Acaban hacer público un documento desde la Comisión de Medios de Comunicación Social de la CEE sobre la piratería en el cine firmado por todos los obispos miembros de la comisión. ¿Por qué han decidido sacar este documento?

 

Desde hace dos años, dentro de la Comisión de Medios, estábamos pensando en la cuestión de la piratería en el Cine. La Comisión tiene un departamento de Cine que hace críticas de películas a través de Pantalla90.es y que organiza pases de películas en relación con las distribuidoras, de aquellas películas que pueden tener un interés para nuestro ámbito de trabajo, como la cuestión religiosa los valores y las virtudes. Fue el departamento de Cine el que señaló esta cuestión para realizar una reflexión por parte de los obispos de una cuestión tan extendida entre la gente que estaba pasando desapercibida desde el punto de vista del orden moral.
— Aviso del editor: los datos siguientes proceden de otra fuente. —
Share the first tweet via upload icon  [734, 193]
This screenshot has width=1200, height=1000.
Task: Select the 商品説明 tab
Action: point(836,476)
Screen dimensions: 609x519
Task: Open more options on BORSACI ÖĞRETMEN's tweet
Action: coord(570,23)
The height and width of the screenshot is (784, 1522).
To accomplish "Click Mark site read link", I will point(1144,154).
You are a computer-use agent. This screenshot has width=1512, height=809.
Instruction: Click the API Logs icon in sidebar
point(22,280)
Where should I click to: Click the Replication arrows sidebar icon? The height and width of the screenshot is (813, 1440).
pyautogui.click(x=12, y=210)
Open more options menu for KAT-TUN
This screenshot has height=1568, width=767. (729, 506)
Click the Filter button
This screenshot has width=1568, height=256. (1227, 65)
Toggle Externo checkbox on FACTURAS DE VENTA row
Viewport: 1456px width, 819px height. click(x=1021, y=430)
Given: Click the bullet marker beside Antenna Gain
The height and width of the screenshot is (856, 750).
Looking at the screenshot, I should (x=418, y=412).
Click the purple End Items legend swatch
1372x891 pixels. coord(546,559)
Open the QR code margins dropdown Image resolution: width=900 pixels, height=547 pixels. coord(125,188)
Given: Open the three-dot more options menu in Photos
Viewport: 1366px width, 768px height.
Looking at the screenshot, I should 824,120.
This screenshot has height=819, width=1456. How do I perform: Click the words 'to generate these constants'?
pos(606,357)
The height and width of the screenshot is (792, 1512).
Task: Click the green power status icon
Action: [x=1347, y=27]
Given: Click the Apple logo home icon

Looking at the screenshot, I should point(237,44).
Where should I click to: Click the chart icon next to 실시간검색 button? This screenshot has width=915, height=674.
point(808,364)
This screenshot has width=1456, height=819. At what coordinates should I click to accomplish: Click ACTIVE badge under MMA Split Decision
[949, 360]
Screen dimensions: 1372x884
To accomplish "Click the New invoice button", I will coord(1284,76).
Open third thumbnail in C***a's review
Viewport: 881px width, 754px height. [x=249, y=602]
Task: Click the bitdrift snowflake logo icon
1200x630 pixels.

En el documento califican la piratería como “un pecado contra la virtud de la justicia”…¿Un católico que consume cine o series a través de descargas o plataformas ilegales está pecando?

 

Igual que si una persona coge del kiosko un periódico o una película y se va sin pagar, desde el punto de vista objetivo, se está faltando a la virtud de la justicia. Luego habrá que saber en qué circunstancias ha actuado, qué motivos tenía, etc. pero objetivamente hay un pecado contra la justicia. Las películas tienen unos propietarios que las distribuyen según unos cauces establecidos. Sin embargo, a partir de ese producto se ha creado un negocio paralelo que lo distribuye, ocasionando grandes beneficios para personas que no han hecho nada. La consecuencia no es sólo el daño que se hace al legítimo propietario. Está también el daño a todo una industria compuesta por miles de personas que trabajan en el cine, en todos los ámbitos, y, por otro lado, la desaparición de una de las bellas artes que, bien orientada, sirve para difundir cultura, crear espacios de encuentro y hacer propuestas de sentido para la sociedad.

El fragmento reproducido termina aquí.